$あれも聴きたいこれも聴きたい 私はビートルズをリアル・タイムで経験したわけではありません。洋楽に目覚めた中学時代にはすでにビートルズは解散していました。映画も音楽も全作品群は目の前にあり、教科書的にスーパースターとしての評価が確立していました。

 リアル・タイム世代の方々は、「ビートルズ旋風と言うけれども、同時代にビートルズを聴いていたのはクラスで2,3人だった」とおっしゃいます。しかし、われわれポスト・ビートルズ世代の中学生はほぼ皆が聴いていました。そもそも洋楽も今よりポピュラーでしたしね。

 そんな私の中学時代に、ビートルズのアルバムで一番人気があったのは、この作品だったのではないかと思います。肩を並べる「リボルバー」とは鼻差でこっち。ただし、赤、青とその前の「オールディーズ」などのベスト盤は除いて考えています。

 勢いに溢れたロックン・ロールな初期と、複雑でプログレッシブな後期の間に挟まれて、折衷主義的なたたずまいが歌謡曲で育った世代には無理なく受け入れられたのではないかと推察いたします。もちろん日本だけではなくて世界的にも評価は高いですが。

 かくいう私もこの作品が一番好きかもしれません。今でもビートルズを聴きたいなと思い立った時に手が伸びるのはこのアルバムです。
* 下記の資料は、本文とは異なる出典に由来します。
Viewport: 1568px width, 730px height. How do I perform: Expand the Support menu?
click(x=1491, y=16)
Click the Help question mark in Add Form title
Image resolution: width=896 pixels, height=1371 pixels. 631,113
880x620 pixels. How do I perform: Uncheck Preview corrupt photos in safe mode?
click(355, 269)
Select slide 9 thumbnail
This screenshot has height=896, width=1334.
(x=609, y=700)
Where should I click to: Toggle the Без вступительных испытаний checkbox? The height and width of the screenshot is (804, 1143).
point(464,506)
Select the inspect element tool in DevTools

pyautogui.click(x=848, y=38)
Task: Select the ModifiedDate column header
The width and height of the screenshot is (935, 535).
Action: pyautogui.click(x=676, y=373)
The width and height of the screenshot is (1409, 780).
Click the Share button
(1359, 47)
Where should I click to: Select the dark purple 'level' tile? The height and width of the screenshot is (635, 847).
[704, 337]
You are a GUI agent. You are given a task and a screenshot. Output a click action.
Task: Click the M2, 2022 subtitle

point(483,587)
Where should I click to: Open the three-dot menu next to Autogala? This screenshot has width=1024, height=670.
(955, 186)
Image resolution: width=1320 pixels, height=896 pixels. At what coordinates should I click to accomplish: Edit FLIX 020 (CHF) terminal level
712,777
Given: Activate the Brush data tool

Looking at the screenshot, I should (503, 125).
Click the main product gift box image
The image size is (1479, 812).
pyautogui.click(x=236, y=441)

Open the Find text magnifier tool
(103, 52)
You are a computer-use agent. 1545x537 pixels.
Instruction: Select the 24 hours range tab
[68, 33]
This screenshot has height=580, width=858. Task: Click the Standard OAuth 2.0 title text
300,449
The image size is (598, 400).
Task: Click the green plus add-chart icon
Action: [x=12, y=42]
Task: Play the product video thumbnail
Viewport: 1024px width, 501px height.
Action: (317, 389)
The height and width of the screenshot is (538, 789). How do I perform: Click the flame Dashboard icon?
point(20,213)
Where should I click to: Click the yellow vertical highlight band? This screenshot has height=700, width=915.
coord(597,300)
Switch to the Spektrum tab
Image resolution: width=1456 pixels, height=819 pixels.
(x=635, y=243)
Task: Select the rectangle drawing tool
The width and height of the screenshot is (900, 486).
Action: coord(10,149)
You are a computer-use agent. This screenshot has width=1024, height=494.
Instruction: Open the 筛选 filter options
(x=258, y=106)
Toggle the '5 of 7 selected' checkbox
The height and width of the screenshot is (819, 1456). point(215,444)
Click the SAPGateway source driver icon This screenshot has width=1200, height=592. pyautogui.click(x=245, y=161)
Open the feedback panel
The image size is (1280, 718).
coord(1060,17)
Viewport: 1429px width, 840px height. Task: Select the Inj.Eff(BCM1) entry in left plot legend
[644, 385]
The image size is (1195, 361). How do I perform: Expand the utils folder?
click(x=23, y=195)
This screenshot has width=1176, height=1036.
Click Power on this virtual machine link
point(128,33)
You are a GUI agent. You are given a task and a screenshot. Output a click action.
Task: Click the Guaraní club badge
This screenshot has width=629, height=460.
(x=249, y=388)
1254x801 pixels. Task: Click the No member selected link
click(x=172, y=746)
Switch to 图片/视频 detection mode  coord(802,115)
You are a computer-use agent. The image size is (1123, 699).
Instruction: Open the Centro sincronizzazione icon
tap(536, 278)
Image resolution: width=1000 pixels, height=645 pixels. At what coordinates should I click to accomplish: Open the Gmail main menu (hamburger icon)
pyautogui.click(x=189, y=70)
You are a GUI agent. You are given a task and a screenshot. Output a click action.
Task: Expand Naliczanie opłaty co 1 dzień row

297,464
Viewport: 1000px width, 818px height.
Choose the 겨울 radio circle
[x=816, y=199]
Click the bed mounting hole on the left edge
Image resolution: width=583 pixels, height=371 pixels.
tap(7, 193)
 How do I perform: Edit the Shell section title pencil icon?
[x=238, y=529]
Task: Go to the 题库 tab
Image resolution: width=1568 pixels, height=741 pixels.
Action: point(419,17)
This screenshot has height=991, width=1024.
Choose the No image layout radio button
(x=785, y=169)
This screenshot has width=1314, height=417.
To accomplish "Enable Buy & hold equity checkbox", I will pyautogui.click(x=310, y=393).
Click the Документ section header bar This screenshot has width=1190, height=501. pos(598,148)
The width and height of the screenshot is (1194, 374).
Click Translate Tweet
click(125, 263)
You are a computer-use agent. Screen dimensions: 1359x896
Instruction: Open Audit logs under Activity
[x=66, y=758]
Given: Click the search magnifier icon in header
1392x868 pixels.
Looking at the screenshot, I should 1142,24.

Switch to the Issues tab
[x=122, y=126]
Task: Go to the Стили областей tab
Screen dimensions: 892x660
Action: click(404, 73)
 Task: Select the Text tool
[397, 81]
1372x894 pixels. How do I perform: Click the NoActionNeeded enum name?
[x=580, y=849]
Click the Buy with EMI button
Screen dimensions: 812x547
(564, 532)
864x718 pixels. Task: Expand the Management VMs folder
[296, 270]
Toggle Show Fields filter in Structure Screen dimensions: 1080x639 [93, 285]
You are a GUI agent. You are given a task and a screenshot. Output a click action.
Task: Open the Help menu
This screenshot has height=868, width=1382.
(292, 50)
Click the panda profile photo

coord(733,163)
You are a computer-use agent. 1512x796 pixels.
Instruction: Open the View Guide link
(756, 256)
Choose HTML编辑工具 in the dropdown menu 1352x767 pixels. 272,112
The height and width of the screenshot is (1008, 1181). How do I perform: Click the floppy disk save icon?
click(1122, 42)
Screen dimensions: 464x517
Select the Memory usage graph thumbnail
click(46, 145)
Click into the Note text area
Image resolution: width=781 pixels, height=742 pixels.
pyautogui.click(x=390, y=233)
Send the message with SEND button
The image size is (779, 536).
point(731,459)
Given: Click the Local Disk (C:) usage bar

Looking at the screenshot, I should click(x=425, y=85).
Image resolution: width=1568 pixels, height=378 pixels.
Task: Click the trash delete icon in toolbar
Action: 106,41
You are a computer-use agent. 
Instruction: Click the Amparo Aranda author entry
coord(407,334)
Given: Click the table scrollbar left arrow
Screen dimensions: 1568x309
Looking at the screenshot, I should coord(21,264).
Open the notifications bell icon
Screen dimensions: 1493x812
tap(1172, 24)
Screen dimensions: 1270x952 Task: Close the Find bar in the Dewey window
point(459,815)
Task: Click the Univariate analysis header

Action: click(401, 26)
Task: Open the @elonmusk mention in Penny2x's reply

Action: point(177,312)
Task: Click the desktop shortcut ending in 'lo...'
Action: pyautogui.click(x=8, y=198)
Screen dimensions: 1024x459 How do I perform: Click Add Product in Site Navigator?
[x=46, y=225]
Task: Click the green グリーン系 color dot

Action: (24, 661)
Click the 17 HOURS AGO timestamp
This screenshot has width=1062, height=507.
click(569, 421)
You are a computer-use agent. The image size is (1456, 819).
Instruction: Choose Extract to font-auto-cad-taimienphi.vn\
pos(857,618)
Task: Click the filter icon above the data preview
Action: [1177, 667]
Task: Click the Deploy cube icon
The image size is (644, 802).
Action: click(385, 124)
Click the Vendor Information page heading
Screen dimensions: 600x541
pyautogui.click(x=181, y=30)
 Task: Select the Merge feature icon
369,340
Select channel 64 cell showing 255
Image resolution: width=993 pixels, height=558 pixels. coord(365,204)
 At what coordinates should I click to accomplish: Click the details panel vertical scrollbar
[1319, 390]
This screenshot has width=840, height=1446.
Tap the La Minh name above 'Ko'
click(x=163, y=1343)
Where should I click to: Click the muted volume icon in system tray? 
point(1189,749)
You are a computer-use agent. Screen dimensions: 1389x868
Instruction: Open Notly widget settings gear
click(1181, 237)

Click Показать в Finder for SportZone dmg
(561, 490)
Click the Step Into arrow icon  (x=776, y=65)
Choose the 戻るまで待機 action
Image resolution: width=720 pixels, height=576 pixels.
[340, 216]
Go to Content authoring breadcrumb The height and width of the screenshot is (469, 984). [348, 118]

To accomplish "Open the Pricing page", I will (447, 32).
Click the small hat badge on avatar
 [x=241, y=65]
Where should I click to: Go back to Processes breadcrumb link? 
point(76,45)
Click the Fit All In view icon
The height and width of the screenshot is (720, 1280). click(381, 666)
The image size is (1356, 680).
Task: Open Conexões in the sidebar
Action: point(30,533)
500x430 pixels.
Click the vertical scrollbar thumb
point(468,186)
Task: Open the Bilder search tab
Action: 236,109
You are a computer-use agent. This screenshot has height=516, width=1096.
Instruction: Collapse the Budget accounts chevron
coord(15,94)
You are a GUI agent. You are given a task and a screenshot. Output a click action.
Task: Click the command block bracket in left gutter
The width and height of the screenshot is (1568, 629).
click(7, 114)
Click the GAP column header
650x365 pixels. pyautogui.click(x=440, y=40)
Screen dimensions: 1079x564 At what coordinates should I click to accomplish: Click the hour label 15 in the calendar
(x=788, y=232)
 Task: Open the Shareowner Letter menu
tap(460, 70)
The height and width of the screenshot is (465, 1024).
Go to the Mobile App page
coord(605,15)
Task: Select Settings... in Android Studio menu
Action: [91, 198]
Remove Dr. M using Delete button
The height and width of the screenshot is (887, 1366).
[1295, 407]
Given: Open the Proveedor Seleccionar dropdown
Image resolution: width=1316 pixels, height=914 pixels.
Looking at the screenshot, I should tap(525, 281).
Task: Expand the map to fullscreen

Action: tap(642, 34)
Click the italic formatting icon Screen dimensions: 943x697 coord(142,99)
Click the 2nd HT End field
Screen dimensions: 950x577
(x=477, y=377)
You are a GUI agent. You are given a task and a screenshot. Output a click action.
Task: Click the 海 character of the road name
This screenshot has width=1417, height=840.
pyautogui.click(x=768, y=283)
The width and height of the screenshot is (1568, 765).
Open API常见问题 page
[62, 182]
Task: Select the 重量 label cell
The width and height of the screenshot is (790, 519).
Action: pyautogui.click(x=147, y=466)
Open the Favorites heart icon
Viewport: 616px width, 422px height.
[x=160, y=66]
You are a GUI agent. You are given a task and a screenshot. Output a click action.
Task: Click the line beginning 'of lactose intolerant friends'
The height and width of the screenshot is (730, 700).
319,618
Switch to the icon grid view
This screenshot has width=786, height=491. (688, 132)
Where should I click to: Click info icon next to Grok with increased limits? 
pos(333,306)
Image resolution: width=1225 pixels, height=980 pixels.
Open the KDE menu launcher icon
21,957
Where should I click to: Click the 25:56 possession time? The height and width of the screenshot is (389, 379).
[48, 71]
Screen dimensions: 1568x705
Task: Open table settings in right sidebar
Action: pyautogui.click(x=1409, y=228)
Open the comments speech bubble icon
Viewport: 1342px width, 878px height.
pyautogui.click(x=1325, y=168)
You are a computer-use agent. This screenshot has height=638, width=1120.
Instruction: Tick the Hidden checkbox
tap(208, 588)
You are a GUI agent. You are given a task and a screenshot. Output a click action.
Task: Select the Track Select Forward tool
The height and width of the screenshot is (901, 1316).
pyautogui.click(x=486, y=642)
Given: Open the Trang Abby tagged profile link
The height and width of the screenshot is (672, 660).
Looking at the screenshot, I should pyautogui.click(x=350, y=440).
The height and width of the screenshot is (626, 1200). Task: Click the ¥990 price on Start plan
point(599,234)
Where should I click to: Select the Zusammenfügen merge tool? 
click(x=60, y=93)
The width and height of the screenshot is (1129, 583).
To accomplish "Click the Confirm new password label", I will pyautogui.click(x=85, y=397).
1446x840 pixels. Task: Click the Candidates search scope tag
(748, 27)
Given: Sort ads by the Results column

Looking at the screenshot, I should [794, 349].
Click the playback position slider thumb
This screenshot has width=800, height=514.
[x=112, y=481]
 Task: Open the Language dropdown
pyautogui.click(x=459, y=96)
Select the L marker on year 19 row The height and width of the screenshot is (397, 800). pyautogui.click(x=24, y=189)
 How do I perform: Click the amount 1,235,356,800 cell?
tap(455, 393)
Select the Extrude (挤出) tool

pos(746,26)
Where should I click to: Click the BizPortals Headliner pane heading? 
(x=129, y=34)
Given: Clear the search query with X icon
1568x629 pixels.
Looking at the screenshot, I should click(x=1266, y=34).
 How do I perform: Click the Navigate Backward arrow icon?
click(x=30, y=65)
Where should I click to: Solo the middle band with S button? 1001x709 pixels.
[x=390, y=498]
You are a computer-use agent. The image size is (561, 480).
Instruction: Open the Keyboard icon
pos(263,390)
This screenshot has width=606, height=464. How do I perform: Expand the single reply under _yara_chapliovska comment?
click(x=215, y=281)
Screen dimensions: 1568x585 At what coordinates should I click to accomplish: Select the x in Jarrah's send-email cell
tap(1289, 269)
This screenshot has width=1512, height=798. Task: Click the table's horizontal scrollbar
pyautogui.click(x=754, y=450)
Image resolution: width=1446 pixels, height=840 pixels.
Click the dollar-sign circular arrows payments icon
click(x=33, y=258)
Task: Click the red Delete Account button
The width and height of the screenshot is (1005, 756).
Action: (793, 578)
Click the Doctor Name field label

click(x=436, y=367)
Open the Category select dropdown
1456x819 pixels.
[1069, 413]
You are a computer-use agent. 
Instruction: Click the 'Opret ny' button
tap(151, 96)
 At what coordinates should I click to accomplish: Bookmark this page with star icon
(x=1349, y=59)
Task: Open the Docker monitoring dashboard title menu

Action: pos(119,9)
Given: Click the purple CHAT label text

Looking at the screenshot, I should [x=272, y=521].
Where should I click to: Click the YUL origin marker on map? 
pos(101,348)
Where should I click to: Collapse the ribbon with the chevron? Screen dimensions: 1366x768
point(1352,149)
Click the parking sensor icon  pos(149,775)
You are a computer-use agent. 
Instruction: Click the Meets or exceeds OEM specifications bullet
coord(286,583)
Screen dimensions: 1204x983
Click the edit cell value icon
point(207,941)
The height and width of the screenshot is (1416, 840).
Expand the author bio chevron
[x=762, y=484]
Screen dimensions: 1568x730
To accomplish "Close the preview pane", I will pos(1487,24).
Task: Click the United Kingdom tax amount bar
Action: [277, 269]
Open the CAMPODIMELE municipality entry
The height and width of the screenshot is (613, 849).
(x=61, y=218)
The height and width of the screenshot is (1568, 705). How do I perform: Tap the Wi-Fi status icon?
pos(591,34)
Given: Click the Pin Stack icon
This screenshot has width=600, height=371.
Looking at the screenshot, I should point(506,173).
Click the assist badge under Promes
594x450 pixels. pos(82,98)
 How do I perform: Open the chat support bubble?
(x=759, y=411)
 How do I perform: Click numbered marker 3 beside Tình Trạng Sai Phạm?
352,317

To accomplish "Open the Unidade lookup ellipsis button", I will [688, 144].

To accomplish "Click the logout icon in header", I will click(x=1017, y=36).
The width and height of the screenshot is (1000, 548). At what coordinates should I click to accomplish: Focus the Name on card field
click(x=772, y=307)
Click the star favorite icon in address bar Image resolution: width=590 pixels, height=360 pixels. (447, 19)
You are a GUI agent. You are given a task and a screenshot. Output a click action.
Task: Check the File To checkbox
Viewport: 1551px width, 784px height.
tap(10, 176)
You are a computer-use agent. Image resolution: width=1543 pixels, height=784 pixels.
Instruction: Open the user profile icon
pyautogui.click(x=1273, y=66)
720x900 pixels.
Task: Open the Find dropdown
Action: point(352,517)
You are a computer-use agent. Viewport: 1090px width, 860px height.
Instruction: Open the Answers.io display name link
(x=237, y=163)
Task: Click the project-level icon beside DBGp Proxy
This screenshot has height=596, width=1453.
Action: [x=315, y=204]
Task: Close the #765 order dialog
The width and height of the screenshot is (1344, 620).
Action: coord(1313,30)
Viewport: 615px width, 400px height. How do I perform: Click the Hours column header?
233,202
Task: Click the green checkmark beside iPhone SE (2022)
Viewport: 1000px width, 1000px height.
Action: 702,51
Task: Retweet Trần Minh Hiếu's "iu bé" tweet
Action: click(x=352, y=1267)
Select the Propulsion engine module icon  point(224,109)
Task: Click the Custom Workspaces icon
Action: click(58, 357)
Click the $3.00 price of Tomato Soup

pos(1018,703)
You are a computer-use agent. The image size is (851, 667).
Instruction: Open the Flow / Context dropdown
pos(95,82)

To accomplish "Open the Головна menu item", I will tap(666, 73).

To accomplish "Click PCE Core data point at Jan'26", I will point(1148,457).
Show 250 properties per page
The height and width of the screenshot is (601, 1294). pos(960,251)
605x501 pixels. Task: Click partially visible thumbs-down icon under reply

 この作品は1965年10月から11月にかけて録音され、12月には発売されるという猛スピードで制作されています。ツアーは前代未聞の成功を収めましたし、ショービズ的には絶頂を極めていたことがほの見えるスケジュール感です。

 こんなスケジュールにも係わらず、勲章をもらうほど社会的にも無視できない存在になっていた彼らが自由になれるのはスタジオの中だけということで、作品は前作で芽生えたアーティスト路線が本格化し、音楽的に大飛躍を遂げることになりました。

 曲数は律儀に全14曲、今回はすべてオリジナルです。「ミッシェル」や「ガール」、「イン・マイ・ライフ」に「ノルウェーの森」などの有名曲ばかり。まだ全曲短いながらも、心持収録時間が伸びてきました。

 全曲、綺麗なメロディー・ラインを持っているのに加えて、どこかしら実験的な要素が必ず入っているところが先の評価の根拠です。たとえば、ジョージのシタール、ハモンド・オルガン風ピアノ、妙なコード進行などを指しているのですが、面白いのは必ずしもその実験を極めようという姿勢がないことです。

 アイデアを思いついたら無造作にポンと放り込んであります。それが故にビートルズを崇める人は、のちのロックのあらゆる可能性の萌芽がビートルズにあると言うのでしょう。若い四人の溢れるアイデアが種を蒔いたということです。

 どの曲が一番好きかと問われると困ります。泣ける歌詞の「イン・マイ・ライフ」と、驚異のベースの「ミッシェル」でしょうか。後者でのポールのベース・プレイは本当に凄いと思います。並ぶもののないプレイです。